Personal information
- Full name: Michael Thomas Keen
- Date of birth: 19 March 1940
- Place of birth: High Wycombe, England
- Date of death: 12 April 2009 (aged 69)
- Place of death: Flackwell Heath, England
- Height: 6 ft 1 in (1.85 m)
- Position: Midfielder

Senior career*
- Years: Team / Apps / (Gls)
- 1959–1969: Queens Park Rangers / 393 / (39)
- 1969–1972: Luton Town / 144 / (11)
- 1972–1975: Watford / 126 / (5)
- Total:  / 663 / (56)

Managerial career
- 1973–1977: Watford
- 1978–1979: Northampton Town
- 1980–1984: Wycombe Wanderers
- 1985–1989: Marlow

= Mike Keen =

English footballer (1940–2009)

Michael Thomas Keen (19 March 1940 – 12 April 2009) was an English footballer who played during the 1960s and 1970s.

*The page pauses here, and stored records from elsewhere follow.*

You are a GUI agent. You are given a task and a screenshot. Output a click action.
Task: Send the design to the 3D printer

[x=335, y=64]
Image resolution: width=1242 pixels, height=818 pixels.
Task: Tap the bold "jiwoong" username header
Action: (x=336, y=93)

He was the father of former West Ham United and Stoke City player Kevin Keen.

Keen started his career at Queens Park Rangers, making his debut in 1959 against York City. He went on to play 393 league games and scored 39 goals for the club.

Keen was the captain of the QPR side that won the League Cup and Third Division title in 1966–67. He captained the FA tour of Australia in 1971. He scored six goals as they won all nine of their games, two against Australia and seven against state sides. He played for Luton Town from 1969 to 1972 until he was transferred to Watford.

He was appointed player-manager of Watford in 1973. He was sacked in 1977 shortly before a home game with Huddersfield Town, but was on the touchline during the game, which Watford won 2–0 despite having two players sent off.

He later moved into full-time management with Northampton Town, between 1978 and 1979, followed by his hometown club, Wycombe Wanderers, between January 1980 and 1984, leading them to the semi-final of the FA Trophy in 1981–82, then to the Isthmian League title in 1982–83. He went on to manage Marlow.

Keen ran two sports shops in High Wycombe. In the mid-1970s he owned "Keen and Busbys" jointly with Viv and Martyn Busby. The shop was located on Oxford Road in High Wycombe. In the early 1980s his shop "Mike Keen Sports" opened in the Octagon Shopping Centre. Mike supplied a great many local youth football teams with their playing kit throughout the 1980s and 1990s.

Mike died after a short illness, aged 69, on 12 April 2009.